McCaffrey, Anne – DragonQuest. Chapter 3, 4

“You’ll have to take my word for it …”

“Have I ever questioned your word, T’ron?” Those words, too, were out before F’lar could censor them. He could and did keep his face expressionless, hoping T’ron would not read in it an additional allusion to that meeting. “I can see that the Record’s badly eroded, but if you’ve deciphered it and it bears on this morning’s unpredicted shift, we’ll all be in your debt.”

“F’lar?” Lessa’s voice rang down the corridor. “Where are your manners? The klah’s cooling and it is predawn T’ron’s time.”

“I’d appreciate a cup,” T’ron admitted, as obviously relieved as F’lar by the interruption.

“I apologize for rousing you …”

“I need none, not with this news.”

Unaccountably F’lar was relieved to realize that T’ron had obviously not known of Threadfall. He had come charging in here, delighted at an opportunity to put F’lar and Benden in the wrong. He’d not have been so quick — witness his evasiveness and contradictions over the belt-knife fight — if he’d known.

When the two men entered the queen’s weyr, Lessa was gowned, her hair loosely held by an intricate net, and seated gracefully at the table. Just as if she hadn’t ridden hard all morning and been suited five minutes before.

So Lessa was all set to charm T’ron again, huh? Despite the unsettling events, F’lar was amused. Still, he wasn’t certain that this ploy would lessen T’ron’s antagonism. He didn’t know what truth there was in a rumor that T’ron and Mardra were not on very good terms for a Weyrwoman and Weyrleader.

“Where’s Ramoth?” T’ron asked, as he passed the queen’s empty weyr.

“On the Hatching Ground, of course, slobbering over her latest clutch.” Lessa replied with just the right amount of indifference .

But T’ron frowned, undoubtedly reminded that there was another queen egg on Benden’s warm sands and that the Oldtimers’ queens laid few gold eggs.

“I do apologize for starting your day so early,” she went on, deftly serving him a neatly sectioned fruit and fixing klah to his taste “Rut we need your advice and help.”

T’ron grunted his thanks, carefully placing the Record hide side down on the table.

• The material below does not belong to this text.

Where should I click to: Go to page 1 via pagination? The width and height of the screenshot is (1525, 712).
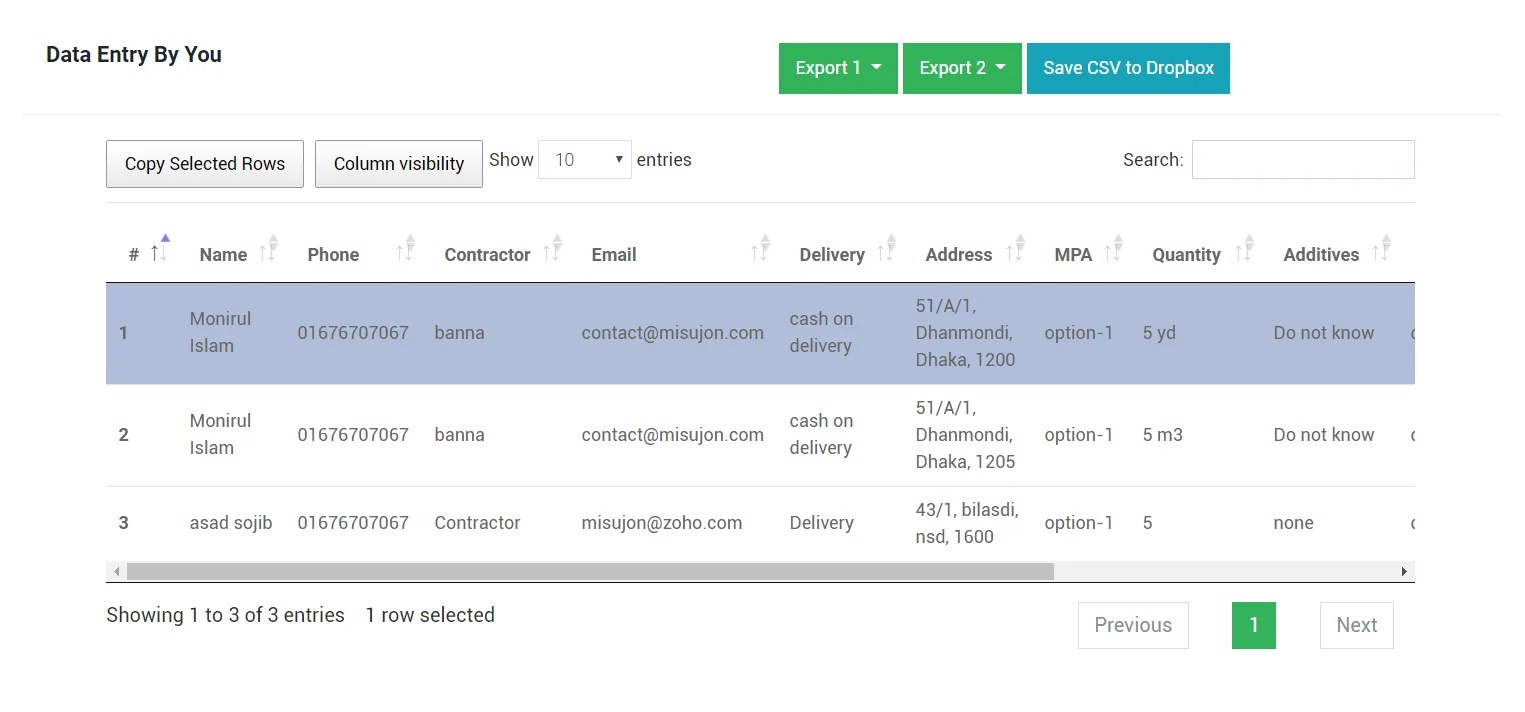(x=1253, y=624)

“Threadfall could come when it would if we didn’t have all those blasted forests to care for,” T’ron said, glaring at F’lar through the steam of the klah as he lifted his mug.

“What? And do without wood?” Lessa complained, rubbing her hands on the carved chair which Bendarek had made with his consummate artistry. “Those stone chairs may fit you and Mardra,” she said in a sweet insinuating voice, “but I had a cold rear end all the time.”

T’ron snorted with amusement, his eyes wandering over the dainty Weyrwoman in such a way that Lessa leaned forward abruptly and tapped the Record.

“I ought not to take your valuable time with chatter. Have you discovered something here which we missed?”

F’lar ground his teeth. He hadn’t overlooked a single legible word in those moldy Records, so how could she imply negligence so casually?

He forgave her when T’ron responded by flipping over the hide. “The skin is badly preserved, of course,” and he made it sound as if Benden’s wardship were at fault, not the depredations of four hundred Turns of abandonment, “but when you sent that weyrling with this news, I happened to remember seeing a reference to a Pass where all previous Records were no help. One reason we never bothered with timetable nonsense.”

F’lar was about to demand why none of the Oldtimers had seen fit to mention that minor fact, when he caught Lessa’s stern look. He held his peace.

“See, this phrase here is partly missing, but if you put ‘unpredictable shifts’ here, it makes sense.”

Lessa, her gray eyes wide with an expression of unfeigned awe (her dissembling nearly choked F’lar), looked up from the Record at T’ron.

“He’s right, F’lar. That would make sense. See — ” and she deftly slipped the Record from T’ron’s reluctant fingers and passed it to F’lar. He took it from her.

“You’re right, T’ron. Very right. This is one of the older skins which I had to abandon, unable to decipher them.”